Lines for locating text and elements:
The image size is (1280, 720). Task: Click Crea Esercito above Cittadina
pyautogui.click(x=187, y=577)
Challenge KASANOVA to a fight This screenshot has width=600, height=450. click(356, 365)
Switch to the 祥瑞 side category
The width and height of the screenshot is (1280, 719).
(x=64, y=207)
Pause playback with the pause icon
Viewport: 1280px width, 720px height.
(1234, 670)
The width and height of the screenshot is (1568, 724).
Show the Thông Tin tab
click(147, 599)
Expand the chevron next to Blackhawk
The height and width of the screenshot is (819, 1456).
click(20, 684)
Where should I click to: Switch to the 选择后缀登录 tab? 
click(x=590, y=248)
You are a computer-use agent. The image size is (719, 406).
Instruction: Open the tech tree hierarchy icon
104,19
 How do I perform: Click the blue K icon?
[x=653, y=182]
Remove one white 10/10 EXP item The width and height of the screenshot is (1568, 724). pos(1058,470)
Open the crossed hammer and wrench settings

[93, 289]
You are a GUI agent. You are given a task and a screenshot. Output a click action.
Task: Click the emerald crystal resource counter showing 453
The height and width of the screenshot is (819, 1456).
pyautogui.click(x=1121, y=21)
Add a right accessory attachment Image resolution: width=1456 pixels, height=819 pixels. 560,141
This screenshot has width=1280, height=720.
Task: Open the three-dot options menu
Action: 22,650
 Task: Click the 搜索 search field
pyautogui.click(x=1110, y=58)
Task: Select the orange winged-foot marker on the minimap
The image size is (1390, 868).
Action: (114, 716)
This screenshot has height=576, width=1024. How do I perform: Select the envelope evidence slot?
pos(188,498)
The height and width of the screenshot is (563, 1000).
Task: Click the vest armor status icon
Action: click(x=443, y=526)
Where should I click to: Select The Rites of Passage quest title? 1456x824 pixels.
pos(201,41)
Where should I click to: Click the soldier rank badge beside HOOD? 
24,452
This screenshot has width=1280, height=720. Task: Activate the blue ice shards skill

#### [Requirements]
Please render the lines from the one with "Where should I click to: Switch" to the one with "pyautogui.click(x=1110, y=58)" as a JSON list of strings, one string per line, leaving out blank lines.

#### [Exercise result]
[
  "Where should I click to: Switch to the 选择后缀登录 tab? ",
  "click(x=590, y=248)",
  "You are a computer-use agent. The image size is (719, 406).",
  "Instruction: Open the tech tree hierarchy icon",
  "104,19",
  " How do I perform: Click the blue K icon?",
  "[x=653, y=182]",
  "Remove one white 10/10 EXP item The width and height of the screenshot is (1568, 724). pos(1058,470)",
  "Open the crossed hammer and wrench settings",
  "[93, 289]",
  "You are a GUI agent. You are given a task and a screenshot. Output a click action.",
  "Task: Click the emerald crystal resource counter showing 453",
  "The height and width of the screenshot is (819, 1456).",
  "pyautogui.click(x=1121, y=21)",
  "Add a right accessory attachment Image resolution: width=1456 pixels, height=819 pixels. 560,141",
  "This screenshot has width=1280, height=720.",
  "Task: Open the three-dot options menu",
  "Action: 22,650",
  " Task: Click the 搜索 search field",
  "pyautogui.click(x=1110, y=58)"
]